Performance-related metrics like Amazon Brand Lift, which aid advertisers in quantifying how campaigns are influencing awareness, purchase intent, and ad recall, have also recently been added.
Retail media is expected to reach $85 billion in the United States by 2026, according to the most recent estimates, so brands will be looking for more efficient measurement tools as more advertising dollars are spent on retail media.
The consensus among experts is also that brands should not only use ROAS as the key indicator to measure the success of their campaigns.
Why is looking beyond ROAS important for marketers?
Considering the significant amount of ad dollars flowing into retail media networks, it is vital for brands to have a concrete idea of what kinds of measurement metrics they must focus on to gauge the success of the campaign.

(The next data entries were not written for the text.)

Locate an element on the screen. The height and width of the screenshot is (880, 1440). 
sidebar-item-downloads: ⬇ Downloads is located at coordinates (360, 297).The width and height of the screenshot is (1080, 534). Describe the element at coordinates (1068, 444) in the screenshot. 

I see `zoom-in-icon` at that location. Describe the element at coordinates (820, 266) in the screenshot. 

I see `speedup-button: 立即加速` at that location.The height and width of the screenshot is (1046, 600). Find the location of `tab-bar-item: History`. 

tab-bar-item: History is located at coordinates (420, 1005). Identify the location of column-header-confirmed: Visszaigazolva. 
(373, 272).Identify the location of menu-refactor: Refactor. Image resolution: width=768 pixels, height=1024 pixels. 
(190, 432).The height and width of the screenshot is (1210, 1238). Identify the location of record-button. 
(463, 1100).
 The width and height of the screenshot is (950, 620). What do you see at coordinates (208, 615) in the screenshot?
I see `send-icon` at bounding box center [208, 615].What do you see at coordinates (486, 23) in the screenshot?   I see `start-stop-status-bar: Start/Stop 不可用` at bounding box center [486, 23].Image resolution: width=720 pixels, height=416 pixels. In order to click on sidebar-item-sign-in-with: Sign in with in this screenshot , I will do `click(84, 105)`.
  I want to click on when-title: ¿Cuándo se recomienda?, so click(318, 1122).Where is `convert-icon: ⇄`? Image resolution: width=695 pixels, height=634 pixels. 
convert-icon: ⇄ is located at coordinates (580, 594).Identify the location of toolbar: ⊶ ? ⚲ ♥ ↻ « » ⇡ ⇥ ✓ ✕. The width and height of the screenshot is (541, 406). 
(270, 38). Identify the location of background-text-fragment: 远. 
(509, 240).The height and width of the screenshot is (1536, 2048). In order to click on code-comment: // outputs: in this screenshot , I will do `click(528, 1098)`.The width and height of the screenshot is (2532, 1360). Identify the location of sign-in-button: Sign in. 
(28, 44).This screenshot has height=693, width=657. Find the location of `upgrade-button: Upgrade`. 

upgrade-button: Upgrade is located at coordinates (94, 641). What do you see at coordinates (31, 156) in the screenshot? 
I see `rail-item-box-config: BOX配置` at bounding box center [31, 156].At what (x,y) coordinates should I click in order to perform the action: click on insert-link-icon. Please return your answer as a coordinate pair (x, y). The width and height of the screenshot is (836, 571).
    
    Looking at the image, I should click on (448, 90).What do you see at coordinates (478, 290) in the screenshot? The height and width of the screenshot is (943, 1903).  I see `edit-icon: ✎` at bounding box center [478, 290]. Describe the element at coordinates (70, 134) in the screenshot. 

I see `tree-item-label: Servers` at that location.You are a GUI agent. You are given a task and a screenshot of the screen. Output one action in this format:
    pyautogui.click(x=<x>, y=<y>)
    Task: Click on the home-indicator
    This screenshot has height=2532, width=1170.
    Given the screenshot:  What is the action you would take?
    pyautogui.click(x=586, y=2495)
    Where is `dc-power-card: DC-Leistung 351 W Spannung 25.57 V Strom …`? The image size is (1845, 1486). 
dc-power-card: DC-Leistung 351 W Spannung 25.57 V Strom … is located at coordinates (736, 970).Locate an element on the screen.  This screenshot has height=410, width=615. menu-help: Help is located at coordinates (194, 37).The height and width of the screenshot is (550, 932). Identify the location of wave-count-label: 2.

Just as brands’ objectives differ for different sets of audiences in the marketing funnel, the metrics used to assess the effectiveness of the campaign will also outright differ.
If brands miss out on this and focus only on conventional metrics, it is directly proportional to the missed opportunity to scale up the campaign performance.
Let me explain it with an example:
Let us presume a brand is running retargeting ads to their target segment that is at the consideration stage. That is, the objective of the campaign is to slide them to the purchase stage. At this point in time, if the brand has an eye on the metric like prospecting click-through rate, page views or add-to-list, then it will give them granular insights on where the gap lies and what needs improvement to attain that objective.
Instead, if the brand just focuses on the conventional metrics such as impressions or ROAS, it will prevent brands from getting the visibility they need to push the audience to the next stage.
Thus, it is certainly important for marketers to analyse the various metrics and focus on those to ensure they do not waste marketing dollars.
As more people nowadays shop online, it will be extremely beneficial for marketers to invest in retail media to connect with their target segments and enhance the quality of customer acquisition. According to Statista, by 2027, global spending on digital retail media advertising is expected to reach more than $168 billion.
However, be it Amazon DSP or any others in the market, it is crucial for brands to brush through the various metrics to focus on as per the objective of the campaign to reap the utter benefits of retail media.